Annabelle tomó uno de los cheques:
– Este es el número de enrutamiento de la Reserva Federal -dijo, señalando los dos primeros dígitos de una serie de números situados en la parte inferior del cheque-. Es lo que indica al banco que el cheque se depositó en la cámara de compensación a la que se supone que va el cheque. El número de la cámara de compensación de Nueva York es cero-dos. El de San Francisco es doce. Por ejemplo, una empresa con sede en Nueva York que utilice cheques emitidos por un banco neoyorquino suele tener en los cheques el número de enrutamiento de Nueva York. Como cobraremos los cheques aquí, Freddy cambiará los números de enrutamiento de todos los cheques por los de Nueva York. Así, la empresa tardará más en recibir el comprobante y darse cuenta de que el cheque es falso.
– Y lo más importante -continuó Annabelle-es que se trata de empresas grandes que mantienen sus libros mayores de cuentas a pagar con métodos de gestión de efectivo cero. Así que tenemos muchas posibilidades de que ni aun con un cheque falso en la mezcla descubran una transacción relativamente insignificante, hasta que reciban los informes financieros de final de mes. Hoy es día cinco; eso significa que tenemos aproximadamente un mes hasta que descubran la irregularidad. Para entonces, ya nos habremos marchado.

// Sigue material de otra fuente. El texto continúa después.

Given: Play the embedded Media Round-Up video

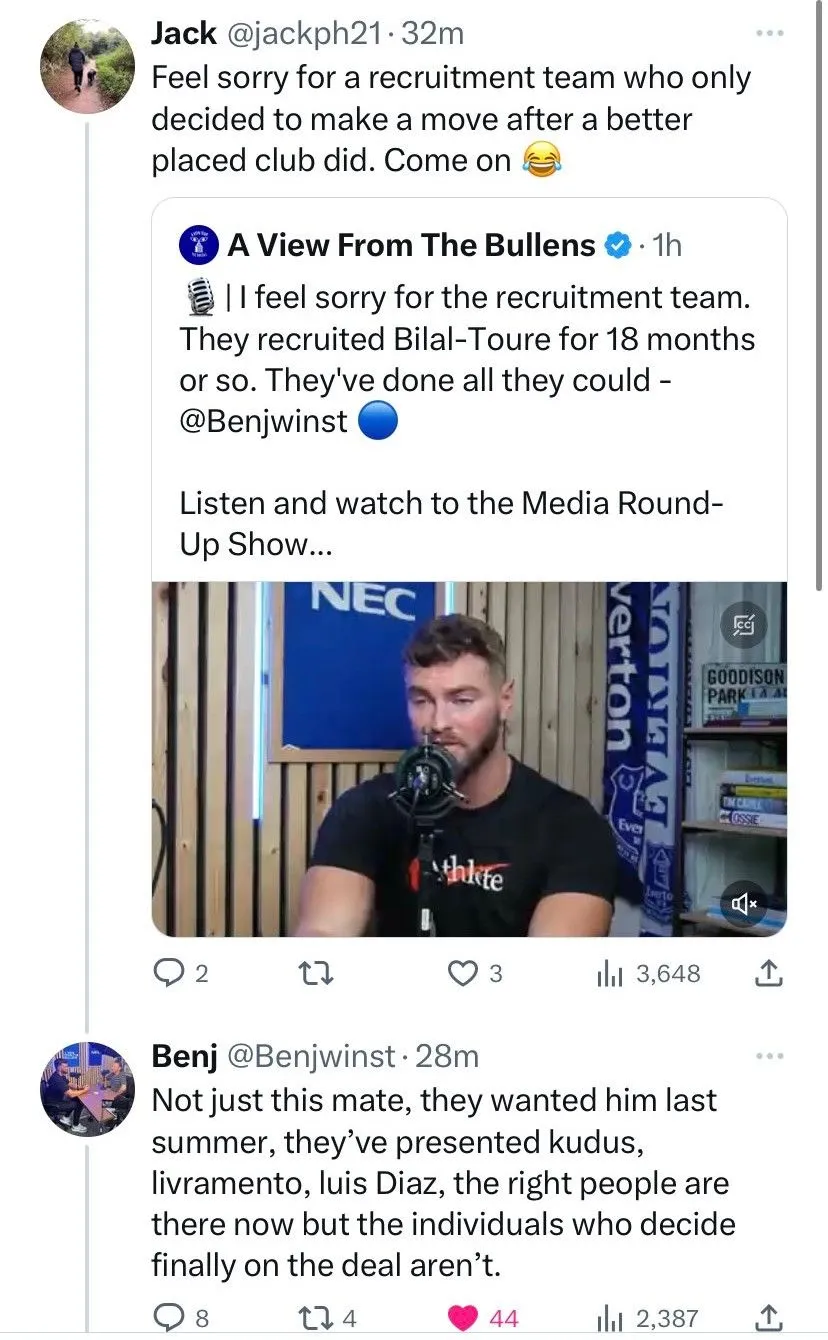Looking at the screenshot, I should 469,758.
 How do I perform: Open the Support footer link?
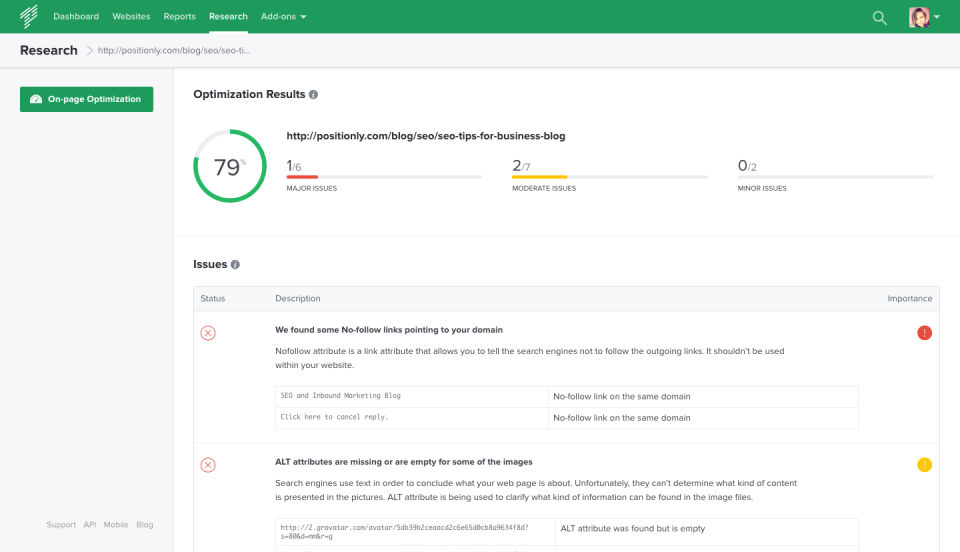(61, 525)
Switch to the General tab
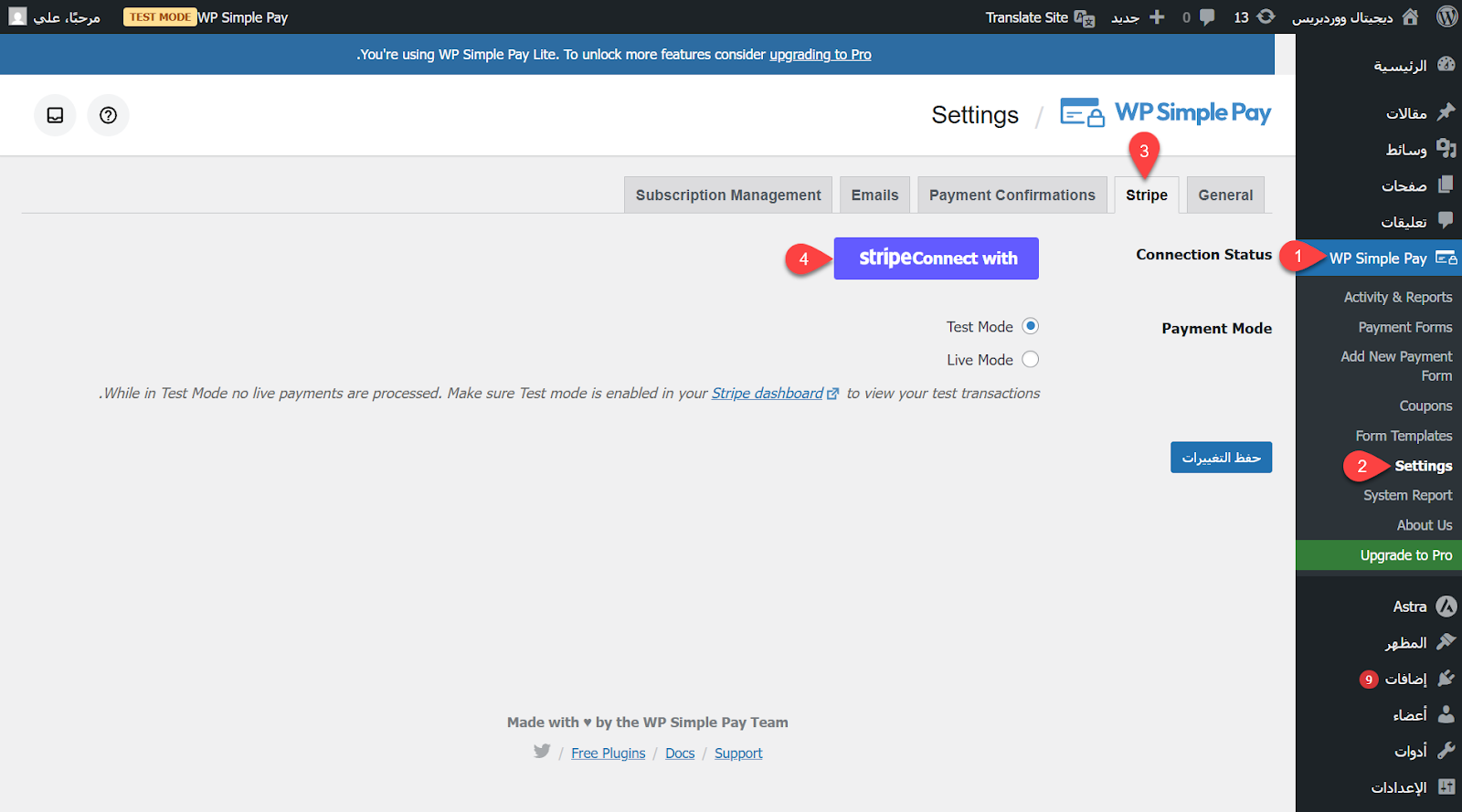 click(1225, 195)
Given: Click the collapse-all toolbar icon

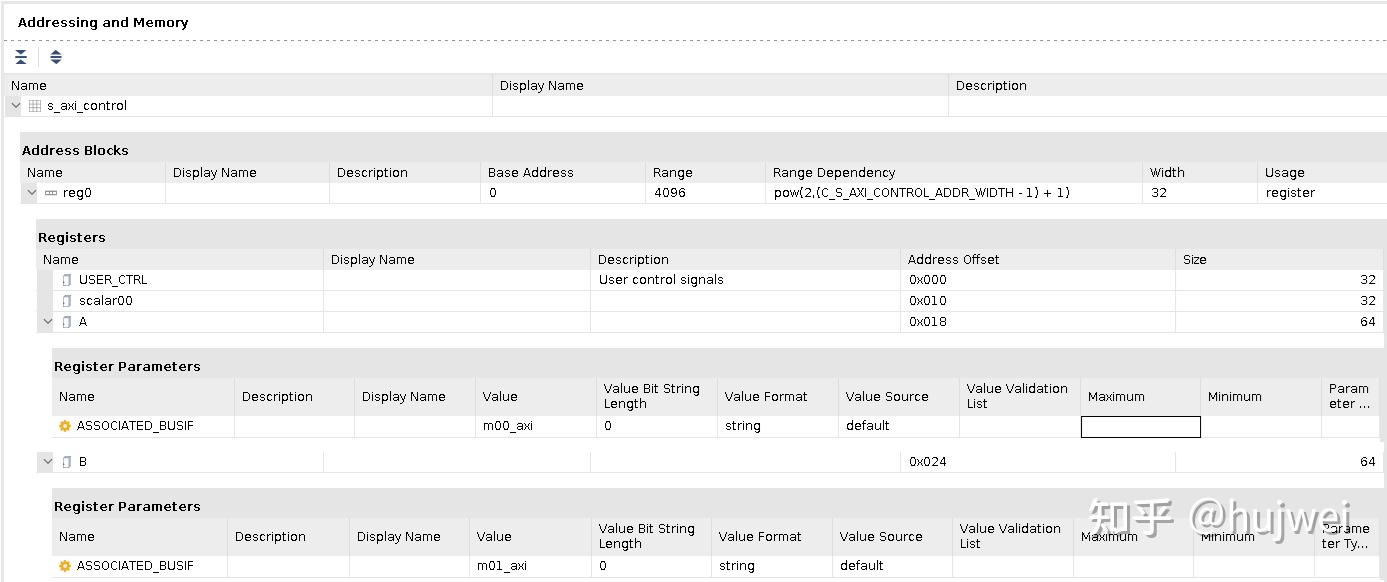Looking at the screenshot, I should pos(21,57).
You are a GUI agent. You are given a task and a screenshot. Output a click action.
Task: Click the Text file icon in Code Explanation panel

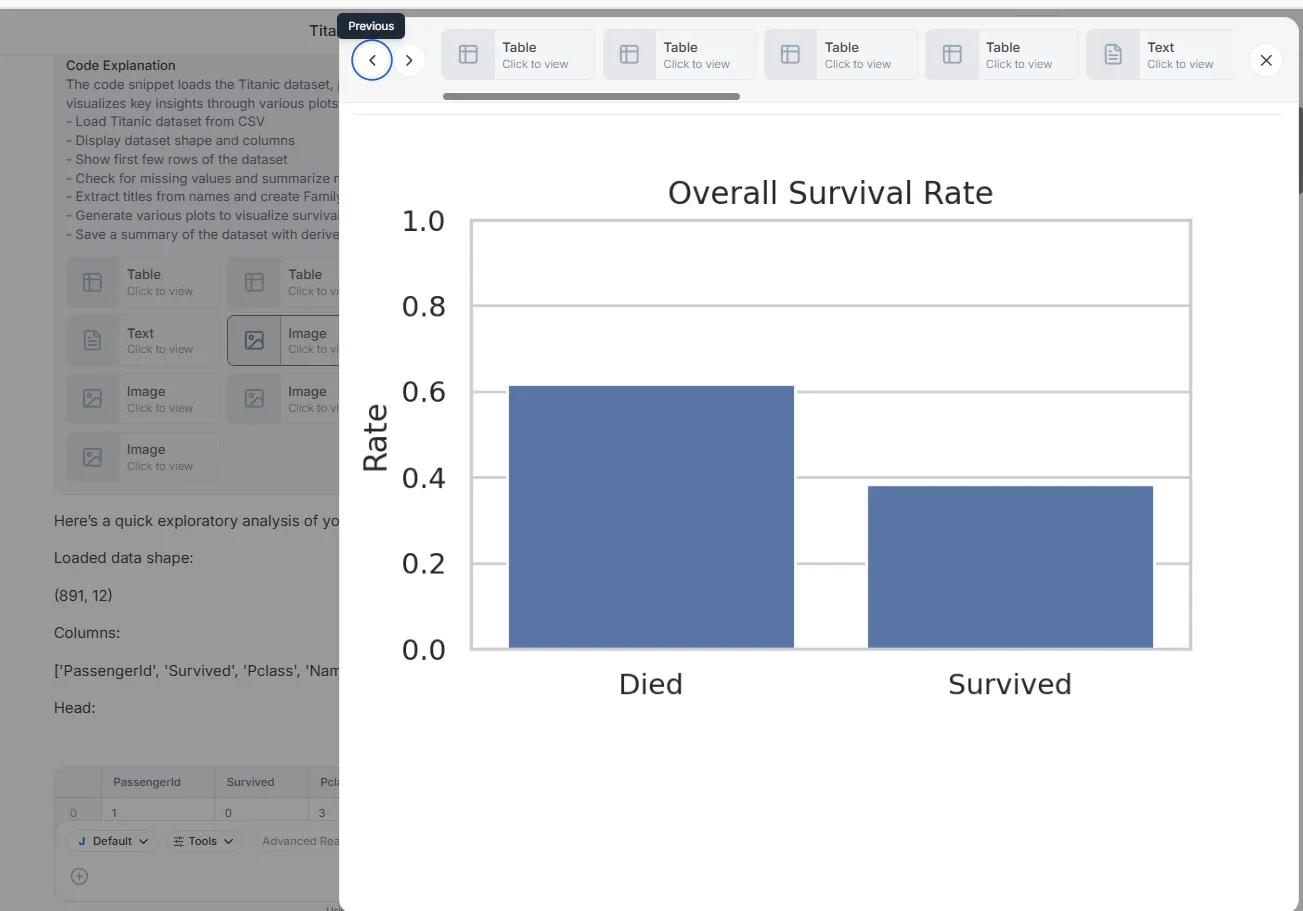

– Pero ¿y si el cajero del banco mira el cheque y ve que el número de enrutamiento es incorrecto? -preguntó Tony.
– Supongo que nunca viste ese programa de la tele, ¿no? -preguntó Leo-. En el que unos periodistas de investigación entran en un banco con un cheque en el que habían escrito: «No me hagas efectivo, soy un cheque falso, maldito imbécil.» Y el maldito imbécil pagó el cheque.
– Nunca he sabido de ningún cajero que se haya dado cuenta de que el número de enrutamiento de un cheque es falso. A no ser que les des motivos para sospechar, no se darán cuenta.
Cuando los cheques estuvieron secos, Freddy los escaneó y los pasó al portátil. Al cabo de seis horas, apiló ochenta cheques encima de la mesa que sumaban un total de 2,1 millones de dólares.
Annabelle pasó el dedo por el borde perforado de uno de los cheques, lo cual indicaba que el cheque era legal, aunque las cantidades y el beneficiario no lo fueran. Annabelle miró a los demás:
– Ahora interviene la parte humana de la estafa. Colocar el cheque falso.
– Mi parte preferida -declaró Leo con impaciencia, mientras se acababa un sandwich de jamón y lo acompañaba de un buen trago de cerveza.